Per un istante si domanda come facesse sua moglie a gestire una persona del genere.

Lei non è stata cambiata dalla vendetta. Il suo carattere le è rimasto nonostante tutto. E per quanto Alistair possa essere stato traumatizzato, per quanto possa odiarla, anche lui conserva qualcosa del suo carattere precedente a quell'inferno. Alterna crudeltà e pietà, follia e buonsenso, repulsione e... desiderio.

Sophie Lane poteva tanto essere una donna forte e indipendente quanto una moglie succube e remissiva.

In qualche modo Eleanor vuole scoprirlo. Qualsiasi informazione su di lui le tornerà utile per fargli del male. Il dolore fisico non lo ferma, non lo rende più indifeso. Il suo passato, invece...

« Ci proverò » mormora lei alla fine.

Alistair non le crede ed è evidente. Forse non le crederà mai. Continua a guardarla come se volesse ucciderla con gli occhi, come se le stesse strappando la pelle di dosso. Le passa sul labbro spaccato il pollice della mano che le stringe la mascella.
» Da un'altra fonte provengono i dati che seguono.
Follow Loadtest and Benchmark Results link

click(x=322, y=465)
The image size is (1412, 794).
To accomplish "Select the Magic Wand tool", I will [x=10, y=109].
Lei mugugna leggermente, le brucia.

Tutto brucia in lei, in quel momento.

« Stabiliamo delle regole, allora » dice lui alla fine, tornando in posizione eretta. Fa qualche passo e gira in tondo intorno al tavolino di legno tra la poltrona e il divano.

Eleanor è ancora dolorante e non si muove. « ... ad esempio? »
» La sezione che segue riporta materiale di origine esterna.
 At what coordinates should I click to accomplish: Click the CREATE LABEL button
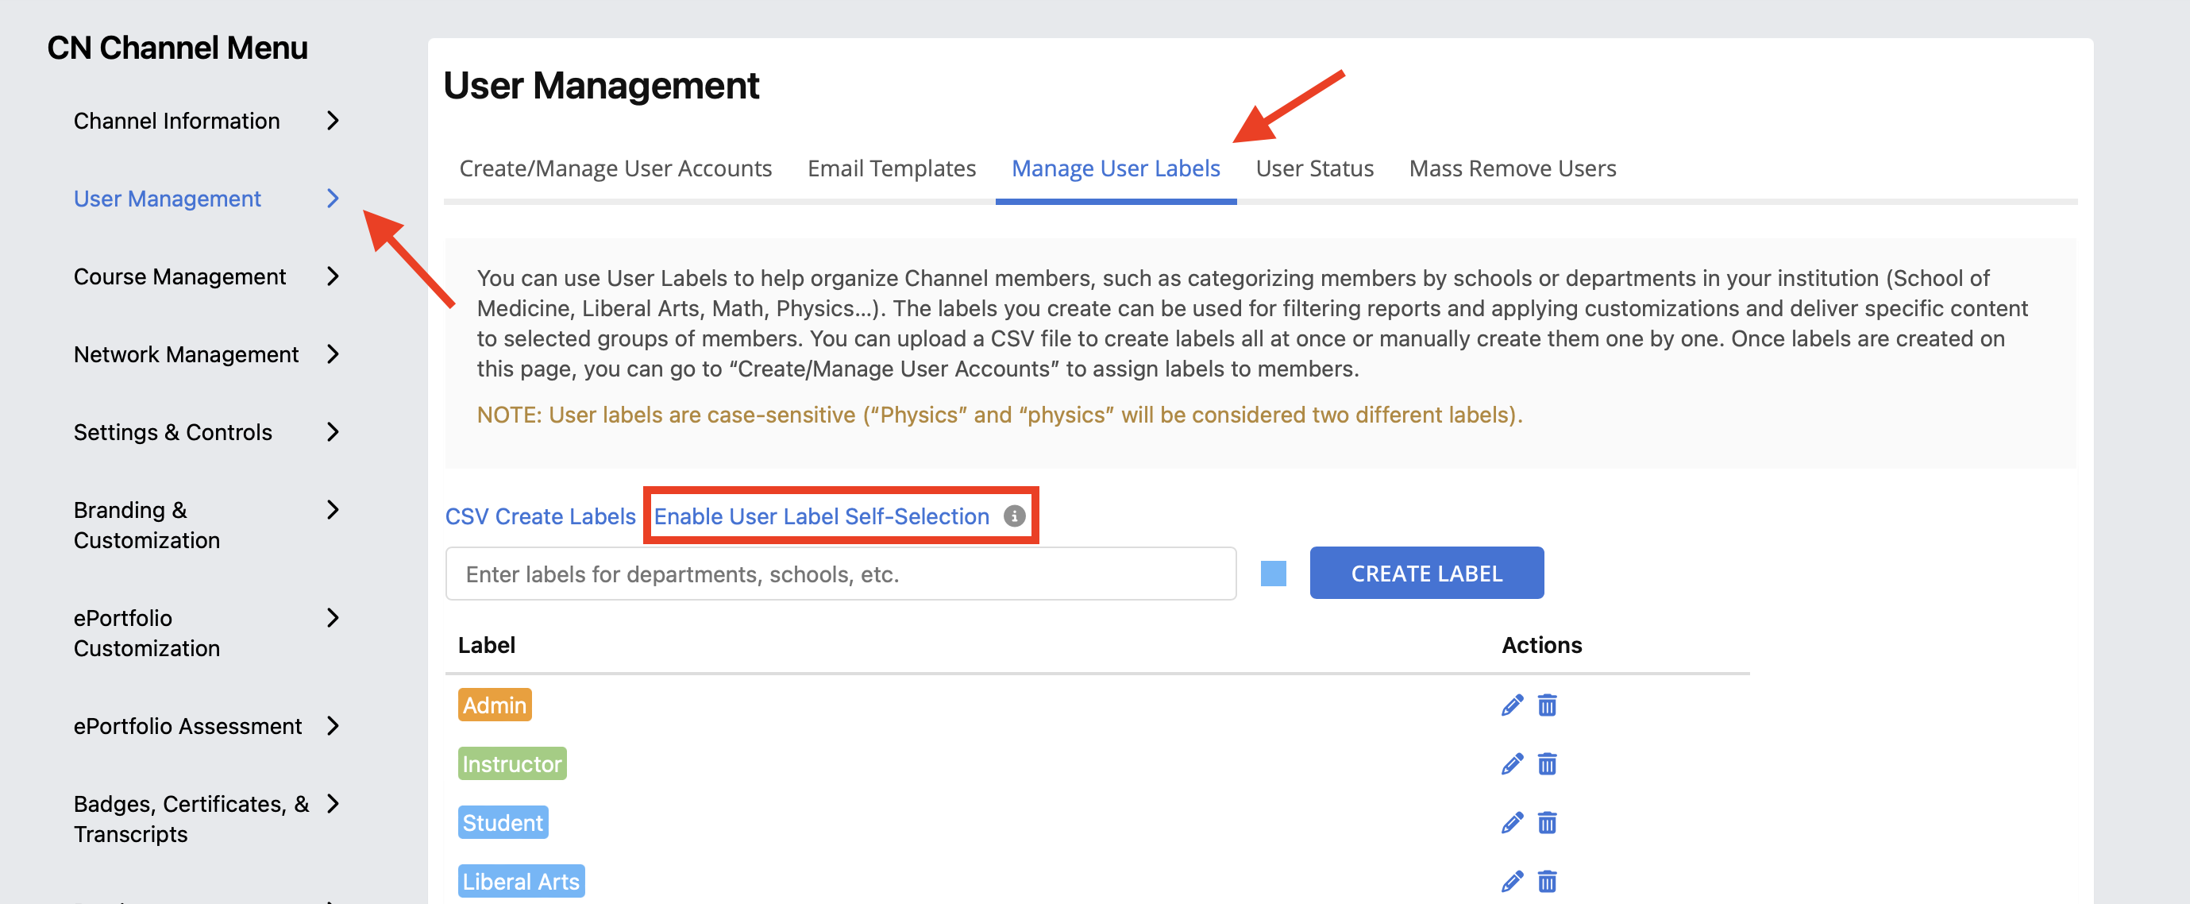[1427, 572]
« Semplicemente ignoriamoci e vediamo cosa succede. »

« Sei... » prova a cambiare posizione sulla poltrona, ma il fianco destro le fa troppo male per permetterglielo. Se le si fosse incrinata qualche costola sarebbe la fine, non potrebbe raggiungere nessun ospedale in tempi ammissibili. Agonia prolungata, dolore che ribolle fino ad estinguersi e lei con esso. « Sei un po' masochista, Alistair. È impossibile e lo sai. »

« Niente è impossibile. » La fulmina di nuovo con lo sguardo, adesso è quasi febbricitante. « Usa il frigo, il bagno e la tua stanza quando vuoi. Puoi anche scendere qui in salotto se non ti vengono altre cattive idee. Ma azzardati anche solo a- »
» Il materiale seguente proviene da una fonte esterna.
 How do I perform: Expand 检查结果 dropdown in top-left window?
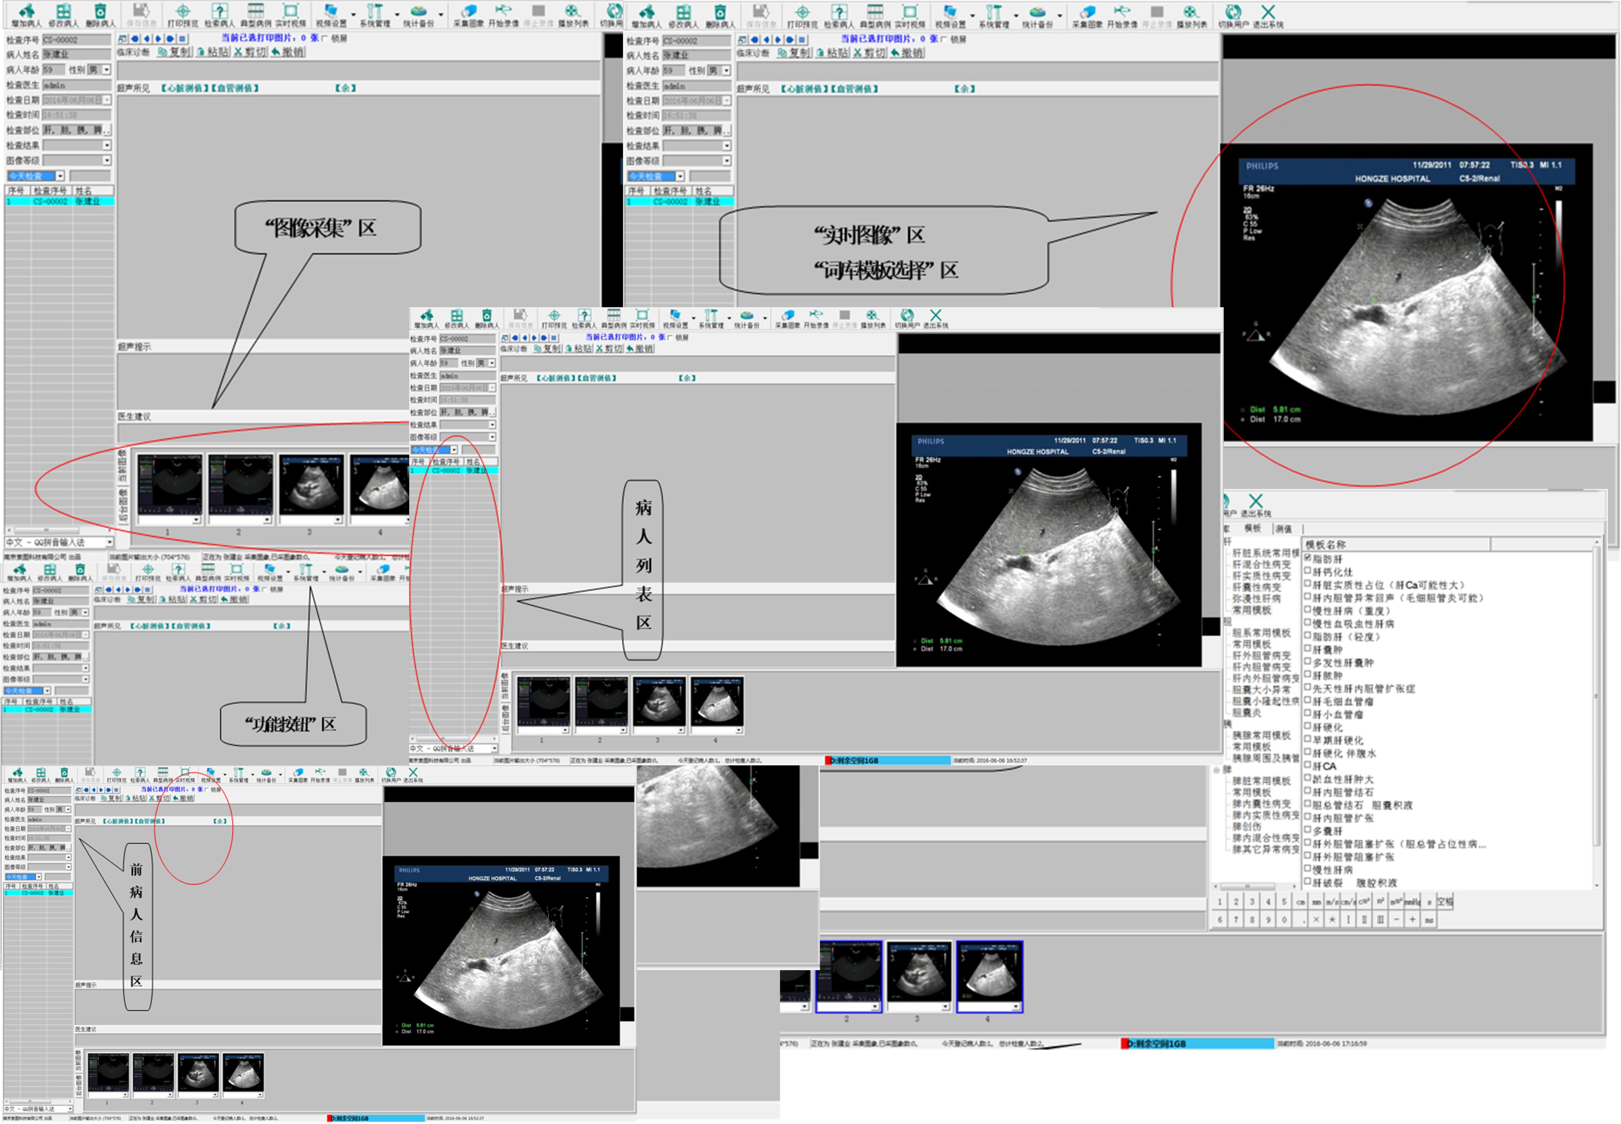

« Ma scusa, se dobbiamo... ignorarci... perché siamo venuti fin qui nelle Highlands, allora? » riesce a domandare Eleanor con un tono appena più alto. Lo sta odiando come non l'ha mai odiato finora.

« Lo sai perché. Per tenerti d'occhio. Per isolarci e non farci disturbare da nessuno. »

Lei ora riesce a raddrizzare la schiena e si tiene il fianco con le mani, mentre sul suo volto si scolpisce un'espressione sofferente. « Tu sei pazzo. »

Alistair incrocia le braccia e corruga la fonte. « Non ho mai negato di esserlo. »


*


Sta quasi galleggiando nell'acqua. La vasca è abbastanza piccola e stretta, ma lei non vuole alzarsi da lì. Ha perso la cognizione del tempo e ora sta perdendo anche percezione del proprio corpo.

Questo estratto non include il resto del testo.